Camaradería de asesinos profesionales (los Navy Seals), entre
misiones antiterroristas, conversaciones familiares en mitad de los montes afganos
donde viven los Talibanes y mucha, muchísima sangre aguerrida y unas gotitas de
“buen rollito” (como la escena de los pastores). Desde el principio al final de
esta épica patriotera, tenemos lenguaje militar (“afirmativo”, “negativo”, “Spartan a base, cambio”, “aquí centro
táctico”, etc.), tecnología de ultimísima generación, una música minimalista
machacona, cámara desenfocada en mano, sangre digital y “un contacto de la
hostia con los del otro bando” (sic). Lo más destacable del film es la idea que parece sugerir: que
de vez en cuando, incluso a los matones de patio de colegio también les dan una
buena patada en el culo. Y, así, como escribió Irene Crespo en Cinemanía, tenemos un título con spoiler. Igual es la única forma de
hacer cine bélico que no sea pro-bélico. Ver a 4 Seals saltando a un supuesto precipicio como si fueran los Take That en el escenario ya es para
mear y no echar gota. Como la calidad y convicción de los maquillajes. O como
la saturación de la pista de sonido. En fin, carne procesada de la buena, recomendable
para todos aquellos que han crecido con el cine de acción rancio, musculado y
ultraconservador de la Golan-Goblus.
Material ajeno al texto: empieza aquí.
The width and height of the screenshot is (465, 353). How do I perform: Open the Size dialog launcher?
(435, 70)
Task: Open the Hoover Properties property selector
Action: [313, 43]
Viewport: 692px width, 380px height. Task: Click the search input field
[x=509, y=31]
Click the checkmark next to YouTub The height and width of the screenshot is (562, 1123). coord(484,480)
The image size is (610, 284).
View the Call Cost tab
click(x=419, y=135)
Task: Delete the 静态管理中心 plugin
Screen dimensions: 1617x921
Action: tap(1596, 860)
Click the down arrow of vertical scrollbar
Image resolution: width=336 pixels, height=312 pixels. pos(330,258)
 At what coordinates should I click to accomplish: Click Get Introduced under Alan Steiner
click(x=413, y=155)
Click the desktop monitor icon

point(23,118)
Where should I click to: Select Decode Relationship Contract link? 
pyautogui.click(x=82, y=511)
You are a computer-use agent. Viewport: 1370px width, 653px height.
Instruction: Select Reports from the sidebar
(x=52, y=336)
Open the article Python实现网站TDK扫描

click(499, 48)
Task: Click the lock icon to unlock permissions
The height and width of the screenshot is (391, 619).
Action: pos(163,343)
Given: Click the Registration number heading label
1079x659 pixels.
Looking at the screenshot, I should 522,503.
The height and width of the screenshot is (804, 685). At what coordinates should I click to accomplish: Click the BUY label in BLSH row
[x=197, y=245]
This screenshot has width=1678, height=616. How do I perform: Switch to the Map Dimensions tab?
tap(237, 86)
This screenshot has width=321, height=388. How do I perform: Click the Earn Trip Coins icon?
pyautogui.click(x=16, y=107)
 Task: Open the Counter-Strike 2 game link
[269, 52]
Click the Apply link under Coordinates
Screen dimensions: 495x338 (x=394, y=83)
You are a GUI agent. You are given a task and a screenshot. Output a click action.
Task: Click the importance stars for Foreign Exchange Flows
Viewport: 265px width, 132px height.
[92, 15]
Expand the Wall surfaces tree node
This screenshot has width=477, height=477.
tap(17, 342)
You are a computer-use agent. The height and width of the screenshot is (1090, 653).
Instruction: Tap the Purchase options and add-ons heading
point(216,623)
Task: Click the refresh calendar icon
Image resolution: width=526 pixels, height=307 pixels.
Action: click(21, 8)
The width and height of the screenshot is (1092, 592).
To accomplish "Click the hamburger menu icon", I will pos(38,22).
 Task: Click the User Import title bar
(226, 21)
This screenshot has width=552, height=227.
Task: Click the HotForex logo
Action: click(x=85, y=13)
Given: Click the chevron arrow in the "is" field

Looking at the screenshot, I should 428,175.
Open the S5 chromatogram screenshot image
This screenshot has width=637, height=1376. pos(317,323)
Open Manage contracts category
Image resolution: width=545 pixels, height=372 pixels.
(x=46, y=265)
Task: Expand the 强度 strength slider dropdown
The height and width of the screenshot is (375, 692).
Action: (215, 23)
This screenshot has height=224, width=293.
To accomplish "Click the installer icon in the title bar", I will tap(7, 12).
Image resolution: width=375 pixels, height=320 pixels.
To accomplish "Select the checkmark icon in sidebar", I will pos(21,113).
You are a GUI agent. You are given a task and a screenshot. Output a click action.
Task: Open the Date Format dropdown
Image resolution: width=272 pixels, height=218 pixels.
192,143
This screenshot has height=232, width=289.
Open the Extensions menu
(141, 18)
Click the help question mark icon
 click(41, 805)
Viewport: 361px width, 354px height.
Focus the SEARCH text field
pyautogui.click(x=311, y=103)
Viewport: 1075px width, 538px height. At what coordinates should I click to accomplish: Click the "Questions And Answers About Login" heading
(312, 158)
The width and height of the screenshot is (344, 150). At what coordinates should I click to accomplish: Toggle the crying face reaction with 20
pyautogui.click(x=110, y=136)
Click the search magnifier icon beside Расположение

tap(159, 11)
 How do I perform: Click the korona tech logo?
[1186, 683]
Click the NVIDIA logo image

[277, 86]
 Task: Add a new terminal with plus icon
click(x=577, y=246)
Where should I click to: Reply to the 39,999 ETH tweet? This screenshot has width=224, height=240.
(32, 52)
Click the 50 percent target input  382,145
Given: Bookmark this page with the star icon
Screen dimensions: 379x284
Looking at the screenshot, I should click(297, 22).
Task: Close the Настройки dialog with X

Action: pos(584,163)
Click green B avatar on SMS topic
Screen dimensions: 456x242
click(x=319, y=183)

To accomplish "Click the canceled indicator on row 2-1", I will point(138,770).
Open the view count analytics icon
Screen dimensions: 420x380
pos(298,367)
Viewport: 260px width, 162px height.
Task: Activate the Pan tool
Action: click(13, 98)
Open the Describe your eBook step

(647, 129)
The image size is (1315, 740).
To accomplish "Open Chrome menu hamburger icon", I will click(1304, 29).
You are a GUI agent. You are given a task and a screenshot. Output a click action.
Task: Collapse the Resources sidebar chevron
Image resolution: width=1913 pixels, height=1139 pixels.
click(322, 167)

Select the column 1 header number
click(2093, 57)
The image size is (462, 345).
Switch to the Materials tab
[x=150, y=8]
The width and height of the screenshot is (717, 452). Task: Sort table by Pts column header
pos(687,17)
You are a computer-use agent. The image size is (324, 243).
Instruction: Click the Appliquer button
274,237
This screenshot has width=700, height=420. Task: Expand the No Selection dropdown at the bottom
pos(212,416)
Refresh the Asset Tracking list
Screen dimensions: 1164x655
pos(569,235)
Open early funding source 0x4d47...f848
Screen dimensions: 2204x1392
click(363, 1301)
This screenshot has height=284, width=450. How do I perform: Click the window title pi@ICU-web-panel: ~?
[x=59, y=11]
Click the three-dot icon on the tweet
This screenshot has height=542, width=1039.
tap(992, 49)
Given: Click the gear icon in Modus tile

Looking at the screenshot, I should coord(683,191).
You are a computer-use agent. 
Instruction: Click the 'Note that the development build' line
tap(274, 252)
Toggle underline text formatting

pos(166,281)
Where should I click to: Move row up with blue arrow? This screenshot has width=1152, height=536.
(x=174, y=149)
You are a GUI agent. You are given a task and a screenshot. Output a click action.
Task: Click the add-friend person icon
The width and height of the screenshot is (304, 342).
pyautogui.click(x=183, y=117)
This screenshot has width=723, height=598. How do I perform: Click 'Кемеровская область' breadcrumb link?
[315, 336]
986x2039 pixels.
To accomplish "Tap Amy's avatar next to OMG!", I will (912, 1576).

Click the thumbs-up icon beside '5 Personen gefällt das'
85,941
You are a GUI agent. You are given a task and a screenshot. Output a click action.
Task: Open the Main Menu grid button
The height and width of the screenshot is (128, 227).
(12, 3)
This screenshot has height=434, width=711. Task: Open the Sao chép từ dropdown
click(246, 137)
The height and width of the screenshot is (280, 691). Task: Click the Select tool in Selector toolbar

O, bien, para quienes desayunan Fast & Furious por la mañana y, de
repente, se dan cuenta de que tienen un Seat
Ibiza que todavía no han pagado y están en el paro. “Ahh, coño, pues al
ejército”. ¿Os acordáis de Southern
Comfort? Pues de ese palo. Pero, eso sí, sin la clase, el arte y la malicia
de Walter Hill. De hecho, al final salen las fotos de los “héroes” reales, los
de la operación Red Wings original. A
quienes van dedicada la película (sic).